Castaway who survived 13 months at sea set to fly home from Marshall Islands
Jose Salvador Alvarenga to travel home to El Salvador
Agence France-Presse in Majuro, Marshall Islands
Castaway Jose Salvador Alvarenga was set to depart the Marshall Islands on Monday for his homeland of El Salvador after medics cleared him to travel, a source familiar with the situation said.
The fisherman, who says he survived 13 months adrift on the Pacific Ocean, needed a green light from doctors after suffering from ill-health in the wake of his ordeal, which ended when he washed up on a remote atoll 12 days ago.
Officials have imposed a media blackout around the exhausted survivor since he conducted a flurry of interviews soon after arriving in Majuro, but a source said he was expected to leave Monday night on a flight bound for Hawaii.
From there, he will travel to El Salvador, most likely via the US West Coast, to be reunited with the family who had long thought he was dead.
The 37-year-old has been in and out of hospital since arriving in Majuro, suffering from dehydration and a range of ailments linked to surviving on a diet of raw fish and bird flesh, with only turtle blood and his own urine to drink.

## Supplied entries
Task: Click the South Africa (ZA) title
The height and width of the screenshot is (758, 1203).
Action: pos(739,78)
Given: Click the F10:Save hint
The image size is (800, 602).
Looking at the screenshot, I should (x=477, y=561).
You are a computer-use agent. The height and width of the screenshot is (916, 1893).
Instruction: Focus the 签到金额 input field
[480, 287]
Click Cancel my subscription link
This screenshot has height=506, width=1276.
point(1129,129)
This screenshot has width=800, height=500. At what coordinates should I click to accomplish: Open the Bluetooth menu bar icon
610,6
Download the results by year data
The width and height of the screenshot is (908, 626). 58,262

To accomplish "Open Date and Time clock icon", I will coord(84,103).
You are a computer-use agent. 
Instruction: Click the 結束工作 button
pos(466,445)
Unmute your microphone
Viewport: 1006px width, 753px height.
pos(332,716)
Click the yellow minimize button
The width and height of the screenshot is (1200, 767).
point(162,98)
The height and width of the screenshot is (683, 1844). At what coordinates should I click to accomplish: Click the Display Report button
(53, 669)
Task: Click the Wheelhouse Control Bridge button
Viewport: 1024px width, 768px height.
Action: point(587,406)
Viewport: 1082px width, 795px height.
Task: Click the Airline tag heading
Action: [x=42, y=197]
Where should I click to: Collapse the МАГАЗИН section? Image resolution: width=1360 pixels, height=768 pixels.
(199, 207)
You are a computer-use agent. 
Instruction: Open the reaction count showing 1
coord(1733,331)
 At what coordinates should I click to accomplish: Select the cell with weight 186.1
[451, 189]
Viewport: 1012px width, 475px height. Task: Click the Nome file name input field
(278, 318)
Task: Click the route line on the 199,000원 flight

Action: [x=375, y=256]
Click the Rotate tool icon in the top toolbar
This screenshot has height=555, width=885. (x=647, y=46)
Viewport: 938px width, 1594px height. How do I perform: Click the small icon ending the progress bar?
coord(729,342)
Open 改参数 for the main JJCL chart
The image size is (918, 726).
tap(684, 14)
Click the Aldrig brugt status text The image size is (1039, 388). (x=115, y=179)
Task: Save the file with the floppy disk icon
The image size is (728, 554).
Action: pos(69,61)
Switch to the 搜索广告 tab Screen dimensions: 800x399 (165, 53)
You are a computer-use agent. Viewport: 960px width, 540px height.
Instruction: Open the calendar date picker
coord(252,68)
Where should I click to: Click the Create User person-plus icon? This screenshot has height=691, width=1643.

## Exercises to complete
1. In the castaway article, rewrite the passage from "The fisherman, who" up to and including "urine to drink.", swapping "Hawaii" for "Guam".
2. Extend the article about the castaway's departure from the Marshall Islands, picking up after its final sentence.

## Answers for the tasks
1.
The fisherman, who says he survived 13 months adrift on the Pacific Ocean, needed a green light from doctors after suffering from ill-health in the wake of his ordeal, which ended when he washed up on a remote atoll 12 days ago.
Officials have imposed a media blackout around the exhausted survivor since he conducted a flurry of interviews soon after arriving in Majuro, but a source said he was expected to leave Monday night on a flight bound for Guam.
From there, he will travel to El Salvador, most likely via the US West Coast, to be reunited with the family who had long thought he was dead.
The 37-year-old has been in and out of hospital since arriving in Majuro, suffering from dehydration and a range of ailments linked to surviving on a diet of raw fish and bird flesh, with only turtle blood and his own urine to drink.

2.
Alvarenga said last week that his crewmate – named as 24-year-old Ezequiel Cordoba – could not stomach such foodstuffs and did not survive the 12,500-kilometre trip from Mexico.
The Salvadoran appeared in good health when he first arrived in Majuro but has since complained of back pain, swollen joints and lethargy.
Franklyn House, a retired US doctor who met Alvarenga last week, said he had become increasingly withdrawn and appeared to be suffering from post-traumatic stress syndrome.
He had been due to leave last Friday but El Salvador’s foreign ministry said one of its diplomats had met him and “confirmed that the health of Mr Alvarenga is broken” and needed to improve before his departure.
Alvarenga lived as an illegal migrant in Mexico for more than a decade before the fateful shark-fishing trip that began his odyssey in late 2012 and has expressed interest in moving back to his adopted homeland.
But Manila-based Mexican diplomat Christian Clay Mendez, who is in Majuro helping coordinate Alvarenga’s repatriation, has made it clear he has to go to El Salvador first then apply to enter Mexico legally.
His parents, who have hailed his survival as “a divine miracle” live in western El Salvador, near the border with Guatemala, where they care for his 14-year-old daughter Fatima.
The girl has little recollection of her father and could not even picture his face until newspapers published photographs of the stocky fisherman with the bushy beard and unkempt hair who washed up on the other side of the Pacific.
In an interview from hospital last Tuesday, Alvarenga said he had suicidal thoughts during his trip but was sustained by dreams of reuniting with his family and eating tortilla and chicken.
His mother Maria Julia has said she is eager to oblige when he returns home.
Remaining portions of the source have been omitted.